Figure 1B illustrates how chord symbols are realized in a harmonic analysis by showing an excerpt from Beethoven's string quartet op. 127.

The regular expression for each chord symbol consists of nine parts whereof the declaration of the root (the third part of a chord symbol) is the only required part. Chordal roots and pedal tones are denoted by Roman numerals relative to the key of the respective chord symbol. Since the chord symbols are entered in MuseScore into the chord line, symbols beginning with a key symbol or a flattened Roman numeral had to be preceded by a period (.). Otherwise, MuseScore would interpret the character as the root of the chord.

In the first chord symbol of a piece, its first part (<key>) indicates the global key of the piece as a key symbol; it must be followed by a period (.). For instance, when the piece is in F minor, the first chord symbol has to start with “f.”. In all other chord symbols, the first part of the regular expression can indicate a key change as a Roman numeral relative to the global key. For example, a modulation to the dominant key would be indicated by “V.”. Uppercase key symbols indicate major keys, whereas lowercase key symbols indicate minor keys. Each chord symbol is interpreted as belonging to the most recently specified key.

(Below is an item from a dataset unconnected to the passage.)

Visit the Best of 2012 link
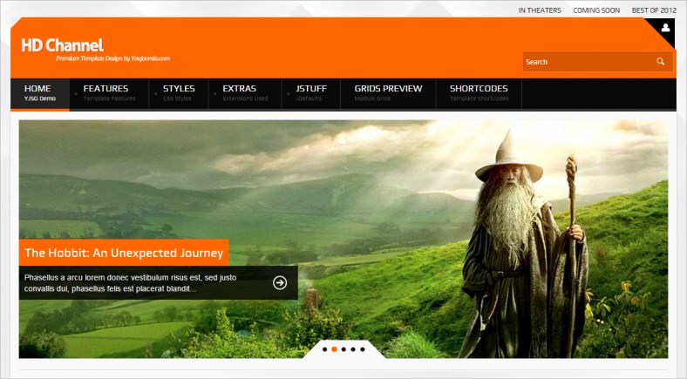This screenshot has width=687, height=379. tap(654, 10)
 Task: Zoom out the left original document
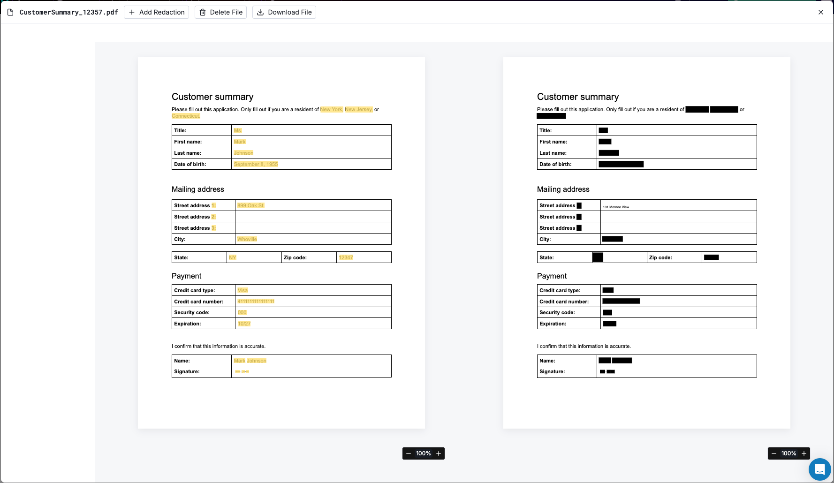tap(409, 453)
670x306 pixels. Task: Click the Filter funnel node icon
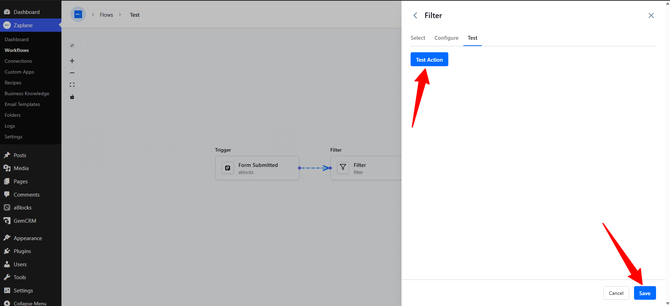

The second part of the chord symbol (<pedal>) can indicate the beginning of a pedal tone by specifying its scale degree relative to the present key followed by an opening square bracket ([).

The third part of the chord symbol (<root>) is the only required part of any chord symbol; it denotes the root of the chord relative to the current key by a Roman numeral which can be preceded by an accidental (“b” or “#”). For instance, in a C-major context “bIII” denotes an E-flat major chord. Alternatively, the common symbols “Ger”, “It”, and “Fr” can substitute a Roman numeral, denoting a German, Italian, or French augmented sixth chord, respectively.

The chord form can be notated in the fourth part of the chord symbol (<chordform>). While uppercase and lowercase Roman numerals indicate major and minor triads, respectively, the characters “M”, “%”, “o”, and “+” denote major seventh, half-diminished, diminished and augmented chord forms, respectively (e.g., “iio” refers to the diminished triad on scale degree ii).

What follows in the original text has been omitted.